WORK INSTRUCTIONS: Copy out the records below exactly, starting at the line that contains "Switch to the Color" and ending after the line that contains "click(x=1073, y=22)".

==========

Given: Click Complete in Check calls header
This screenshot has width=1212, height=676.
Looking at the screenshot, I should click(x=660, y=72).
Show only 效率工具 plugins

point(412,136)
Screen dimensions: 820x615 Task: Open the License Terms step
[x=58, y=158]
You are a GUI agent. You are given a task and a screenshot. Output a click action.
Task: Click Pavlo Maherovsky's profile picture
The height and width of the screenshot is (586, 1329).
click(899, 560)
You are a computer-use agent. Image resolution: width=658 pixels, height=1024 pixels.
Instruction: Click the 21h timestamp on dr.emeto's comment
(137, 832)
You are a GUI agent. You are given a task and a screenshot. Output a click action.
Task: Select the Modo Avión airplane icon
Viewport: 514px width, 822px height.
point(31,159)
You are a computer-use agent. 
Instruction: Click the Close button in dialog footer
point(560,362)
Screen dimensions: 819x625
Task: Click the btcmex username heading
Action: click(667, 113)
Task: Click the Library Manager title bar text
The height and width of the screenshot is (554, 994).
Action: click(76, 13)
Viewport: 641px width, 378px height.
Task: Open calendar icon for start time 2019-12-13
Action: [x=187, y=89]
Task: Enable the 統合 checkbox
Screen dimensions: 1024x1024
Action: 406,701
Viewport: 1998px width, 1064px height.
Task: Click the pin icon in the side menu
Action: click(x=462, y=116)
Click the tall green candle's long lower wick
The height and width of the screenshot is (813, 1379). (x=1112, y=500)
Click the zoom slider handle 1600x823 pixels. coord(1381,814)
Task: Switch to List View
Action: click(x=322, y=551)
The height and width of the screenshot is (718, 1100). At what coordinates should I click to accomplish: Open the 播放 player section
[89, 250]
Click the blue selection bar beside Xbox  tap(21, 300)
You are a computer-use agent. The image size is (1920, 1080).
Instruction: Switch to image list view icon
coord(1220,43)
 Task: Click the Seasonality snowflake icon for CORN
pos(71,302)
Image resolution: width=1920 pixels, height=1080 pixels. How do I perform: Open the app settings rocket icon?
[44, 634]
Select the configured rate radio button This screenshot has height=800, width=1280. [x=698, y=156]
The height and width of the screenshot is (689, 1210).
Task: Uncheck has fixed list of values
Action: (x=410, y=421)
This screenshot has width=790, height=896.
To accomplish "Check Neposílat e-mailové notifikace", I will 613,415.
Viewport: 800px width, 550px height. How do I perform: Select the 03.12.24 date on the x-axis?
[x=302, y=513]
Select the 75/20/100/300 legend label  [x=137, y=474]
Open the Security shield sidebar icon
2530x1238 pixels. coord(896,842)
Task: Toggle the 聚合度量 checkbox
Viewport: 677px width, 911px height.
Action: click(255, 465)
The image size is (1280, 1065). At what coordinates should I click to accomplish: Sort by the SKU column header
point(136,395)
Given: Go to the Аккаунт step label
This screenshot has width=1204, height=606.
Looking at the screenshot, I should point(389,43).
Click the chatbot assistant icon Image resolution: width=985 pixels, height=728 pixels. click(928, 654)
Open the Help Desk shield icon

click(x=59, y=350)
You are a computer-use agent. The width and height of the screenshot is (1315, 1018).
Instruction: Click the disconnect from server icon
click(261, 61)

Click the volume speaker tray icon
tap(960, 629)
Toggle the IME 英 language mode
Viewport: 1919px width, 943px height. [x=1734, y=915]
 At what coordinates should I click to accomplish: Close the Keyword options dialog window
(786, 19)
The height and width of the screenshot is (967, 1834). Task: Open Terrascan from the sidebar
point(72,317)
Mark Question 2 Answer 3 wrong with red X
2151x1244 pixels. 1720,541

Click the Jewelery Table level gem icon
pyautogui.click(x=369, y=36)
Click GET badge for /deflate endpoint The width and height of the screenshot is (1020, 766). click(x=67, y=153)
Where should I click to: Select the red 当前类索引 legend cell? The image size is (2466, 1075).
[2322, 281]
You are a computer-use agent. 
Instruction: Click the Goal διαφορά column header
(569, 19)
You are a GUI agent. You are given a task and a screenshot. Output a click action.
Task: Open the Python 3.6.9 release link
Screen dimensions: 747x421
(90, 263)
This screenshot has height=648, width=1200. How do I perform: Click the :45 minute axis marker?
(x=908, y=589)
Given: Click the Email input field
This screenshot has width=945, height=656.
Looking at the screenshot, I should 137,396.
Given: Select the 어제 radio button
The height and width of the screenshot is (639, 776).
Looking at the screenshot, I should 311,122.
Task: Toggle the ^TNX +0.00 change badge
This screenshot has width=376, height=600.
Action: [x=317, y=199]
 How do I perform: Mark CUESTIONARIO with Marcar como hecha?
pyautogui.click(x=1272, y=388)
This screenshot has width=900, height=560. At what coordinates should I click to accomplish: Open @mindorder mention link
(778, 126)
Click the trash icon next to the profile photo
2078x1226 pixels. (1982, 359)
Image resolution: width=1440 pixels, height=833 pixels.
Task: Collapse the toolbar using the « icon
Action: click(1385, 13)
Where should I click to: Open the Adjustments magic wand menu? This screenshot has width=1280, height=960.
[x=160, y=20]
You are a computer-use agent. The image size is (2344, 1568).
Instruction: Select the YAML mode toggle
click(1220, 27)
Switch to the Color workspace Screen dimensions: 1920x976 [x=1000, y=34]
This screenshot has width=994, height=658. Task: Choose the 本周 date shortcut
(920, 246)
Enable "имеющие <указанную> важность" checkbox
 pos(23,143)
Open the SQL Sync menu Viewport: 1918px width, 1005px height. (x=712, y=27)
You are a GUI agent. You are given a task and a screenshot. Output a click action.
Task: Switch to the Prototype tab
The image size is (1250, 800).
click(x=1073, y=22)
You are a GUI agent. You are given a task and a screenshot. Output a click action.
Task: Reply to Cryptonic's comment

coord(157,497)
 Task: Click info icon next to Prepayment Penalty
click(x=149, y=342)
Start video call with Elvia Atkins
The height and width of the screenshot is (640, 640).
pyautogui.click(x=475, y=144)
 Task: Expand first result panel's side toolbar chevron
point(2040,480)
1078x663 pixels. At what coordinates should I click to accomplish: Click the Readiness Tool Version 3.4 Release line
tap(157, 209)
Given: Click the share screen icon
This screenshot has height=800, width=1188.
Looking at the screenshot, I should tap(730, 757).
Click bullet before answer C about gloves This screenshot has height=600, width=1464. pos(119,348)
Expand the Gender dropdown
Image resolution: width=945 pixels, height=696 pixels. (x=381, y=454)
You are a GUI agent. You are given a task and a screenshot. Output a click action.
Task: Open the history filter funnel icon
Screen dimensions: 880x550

==========

TASK OUTPUT:
Switch to the Color workspace Screen dimensions: 1920x976 [x=1000, y=34]
This screenshot has width=994, height=658. Task: Choose the 本周 date shortcut
(920, 246)
Enable "имеющие <указанную> важность" checkbox
 pos(23,143)
Open the SQL Sync menu Viewport: 1918px width, 1005px height. (x=712, y=27)
You are a GUI agent. You are given a task and a screenshot. Output a click action.
Task: Switch to the Prototype tab
The image size is (1250, 800).
click(x=1073, y=22)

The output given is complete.